An adjustable diaphragm: the double diaphragms comprise diaphragms A and diaphragms B, the diaphragm A is adjusted to be closed, and the size of a light spot can be adjusted; the irradiation intensity can be adjusted by adjusting the closing of the diaphragm B. The specific description is as follows: rather than adjusting irradiance by power supply power, power supply power adjustment may change the spectrum. The diaphragm is used for limiting the irradiation range of the light rays so as to control the distribution and the shape of the light rays. In the embodiment, the double diaphragms are adopted, so that stepless adjustment can be realized. Wherein, the diaphragm adopts 1-100% electrodeless amplitude modulation, and the uniformity distribution of light spots is not affected when the irradiation intensity is regulated. The adjustment accuracy can be less than 1W/m 2, which, for example, is a critical aid in the adjustment of the two-sided assembly backlight 300W/m 2 to Class A (+ -6W/m 2).

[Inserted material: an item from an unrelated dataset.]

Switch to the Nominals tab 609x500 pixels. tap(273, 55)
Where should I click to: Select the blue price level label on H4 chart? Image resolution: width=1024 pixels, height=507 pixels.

The structure of the housing has a plurality of kinds:
Referring to fig. 1, one of the shapes of the housing is shown.
Referring to fig. 2, another shape of the housing is shown.
The luminous element, the reflector, the coated lens component, the diaphragm mask plate and the ballast are arranged in the shell, and a universal angle adjusting component is arranged outside the shell, so that the installation angle of the shell can be conveniently adjusted, and the irradiation angle can be adjusted.
In order for the main light source and the light-supplementing light source to match during actual use, the main light source and the light-supplementing light source need to maintain the same Class a level.
The spectrum matching degree of the power supply within the adjusting range of 75-100% ensures Class A+;
the spectrum matching degree of the power supply within the adjustment range of 60-75% at least ensures Class A.
The whole service life of the lamp tube at least ensures Class A, and Class A+ is ensured in the half life.
When the filter is designed, the trend of 6 sections of spectrums along with the power adjustment of the power supply and the service life of the lamp tube is calculated, and the positive deviation and the negative deviation are reversely converted.
Referring to fig. 3, different test results corresponding to different lens pitches, opening and closing of the diaphragms a and B, and inclination angles of the light source are adjusted through spectral measurement.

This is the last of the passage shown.